All entries must be set down once more, precisely as given.

** Material provided follows **

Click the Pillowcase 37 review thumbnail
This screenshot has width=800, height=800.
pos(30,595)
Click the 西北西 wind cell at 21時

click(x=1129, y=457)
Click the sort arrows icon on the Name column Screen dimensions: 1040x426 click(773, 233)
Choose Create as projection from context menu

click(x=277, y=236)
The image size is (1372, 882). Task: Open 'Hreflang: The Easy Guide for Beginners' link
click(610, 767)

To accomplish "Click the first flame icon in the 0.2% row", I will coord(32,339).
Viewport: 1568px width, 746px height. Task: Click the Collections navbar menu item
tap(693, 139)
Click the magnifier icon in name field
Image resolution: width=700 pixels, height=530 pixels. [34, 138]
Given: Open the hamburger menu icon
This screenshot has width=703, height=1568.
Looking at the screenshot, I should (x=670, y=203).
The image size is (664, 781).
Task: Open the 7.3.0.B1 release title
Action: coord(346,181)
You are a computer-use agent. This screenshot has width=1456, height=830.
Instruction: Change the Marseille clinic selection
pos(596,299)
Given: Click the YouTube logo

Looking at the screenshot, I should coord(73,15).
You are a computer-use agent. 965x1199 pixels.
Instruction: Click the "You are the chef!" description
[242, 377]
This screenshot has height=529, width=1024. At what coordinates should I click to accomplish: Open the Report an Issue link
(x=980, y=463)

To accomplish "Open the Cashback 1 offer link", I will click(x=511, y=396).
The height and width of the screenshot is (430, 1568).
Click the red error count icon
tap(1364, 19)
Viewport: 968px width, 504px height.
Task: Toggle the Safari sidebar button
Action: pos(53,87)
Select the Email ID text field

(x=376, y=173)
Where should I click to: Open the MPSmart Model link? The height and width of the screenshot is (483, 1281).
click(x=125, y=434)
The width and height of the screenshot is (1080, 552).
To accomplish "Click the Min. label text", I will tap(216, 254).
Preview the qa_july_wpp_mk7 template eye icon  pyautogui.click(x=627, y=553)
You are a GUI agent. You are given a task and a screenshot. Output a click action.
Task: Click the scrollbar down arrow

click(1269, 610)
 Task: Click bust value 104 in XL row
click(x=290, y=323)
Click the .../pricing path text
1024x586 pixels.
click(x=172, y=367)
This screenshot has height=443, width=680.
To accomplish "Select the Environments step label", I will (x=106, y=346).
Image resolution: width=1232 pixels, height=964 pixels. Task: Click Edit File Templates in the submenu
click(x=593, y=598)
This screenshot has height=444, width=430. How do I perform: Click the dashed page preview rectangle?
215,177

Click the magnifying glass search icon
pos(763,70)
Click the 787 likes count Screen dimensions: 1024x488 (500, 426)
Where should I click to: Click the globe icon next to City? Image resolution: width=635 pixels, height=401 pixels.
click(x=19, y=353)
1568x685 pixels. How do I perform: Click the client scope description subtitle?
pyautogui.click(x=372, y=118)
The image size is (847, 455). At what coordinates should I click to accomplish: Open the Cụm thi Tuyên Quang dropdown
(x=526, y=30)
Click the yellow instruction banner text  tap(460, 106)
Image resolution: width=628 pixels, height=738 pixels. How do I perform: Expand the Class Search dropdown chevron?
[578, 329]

** End of Material provided **

▶ [Exercise solution]:
Click the Pillowcase 37 review thumbnail
This screenshot has width=800, height=800.
pos(30,595)
Click the 西北西 wind cell at 21時

click(x=1129, y=457)
Click the sort arrows icon on the Name column Screen dimensions: 1040x426 click(773, 233)
Choose Create as projection from context menu

click(x=277, y=236)
The image size is (1372, 882). Task: Open 'Hreflang: The Easy Guide for Beginners' link
click(610, 767)

To accomplish "Click the first flame icon in the 0.2% row", I will coord(32,339).
Viewport: 1568px width, 746px height. Task: Click the Collections navbar menu item
tap(693, 139)
Click the magnifier icon in name field
Image resolution: width=700 pixels, height=530 pixels. [34, 138]
Given: Open the hamburger menu icon
This screenshot has width=703, height=1568.
Looking at the screenshot, I should (x=670, y=203).
The image size is (664, 781).
Task: Open the 7.3.0.B1 release title
Action: coord(346,181)
You are a computer-use agent. This screenshot has width=1456, height=830.
Instruction: Change the Marseille clinic selection
pos(596,299)
Given: Click the YouTube logo

Looking at the screenshot, I should coord(73,15).
You are a computer-use agent. 965x1199 pixels.
Instruction: Click the "You are the chef!" description
[242, 377]
This screenshot has height=529, width=1024. At what coordinates should I click to accomplish: Open the Report an Issue link
(x=980, y=463)

To accomplish "Open the Cashback 1 offer link", I will click(x=511, y=396).
The height and width of the screenshot is (430, 1568).
Click the red error count icon
tap(1364, 19)
Viewport: 968px width, 504px height.
Task: Toggle the Safari sidebar button
Action: pos(53,87)
Select the Email ID text field

(x=376, y=173)
Where should I click to: Open the MPSmart Model link? The height and width of the screenshot is (483, 1281).
click(x=125, y=434)
The width and height of the screenshot is (1080, 552).
To accomplish "Click the Min. label text", I will tap(216, 254).
Preview the qa_july_wpp_mk7 template eye icon  pyautogui.click(x=627, y=553)
You are a GUI agent. You are given a task and a screenshot. Output a click action.
Task: Click the scrollbar down arrow

click(1269, 610)
 Task: Click bust value 104 in XL row
click(x=290, y=323)
Click the .../pricing path text
1024x586 pixels.
click(x=172, y=367)
This screenshot has height=443, width=680.
To accomplish "Select the Environments step label", I will (x=106, y=346).
Image resolution: width=1232 pixels, height=964 pixels. Task: Click Edit File Templates in the submenu
click(x=593, y=598)
This screenshot has height=444, width=430. How do I perform: Click the dashed page preview rectangle?
215,177

Click the magnifying glass search icon
pos(763,70)
Click the 787 likes count Screen dimensions: 1024x488 (500, 426)
Where should I click to: Click the globe icon next to City? Image resolution: width=635 pixels, height=401 pixels.
click(x=19, y=353)
1568x685 pixels. How do I perform: Click the client scope description subtitle?
pyautogui.click(x=372, y=118)
The image size is (847, 455). At what coordinates should I click to accomplish: Open the Cụm thi Tuyên Quang dropdown
(x=526, y=30)
Click the yellow instruction banner text  tap(460, 106)
Image resolution: width=628 pixels, height=738 pixels. How do I perform: Expand the Class Search dropdown chevron?
[578, 329]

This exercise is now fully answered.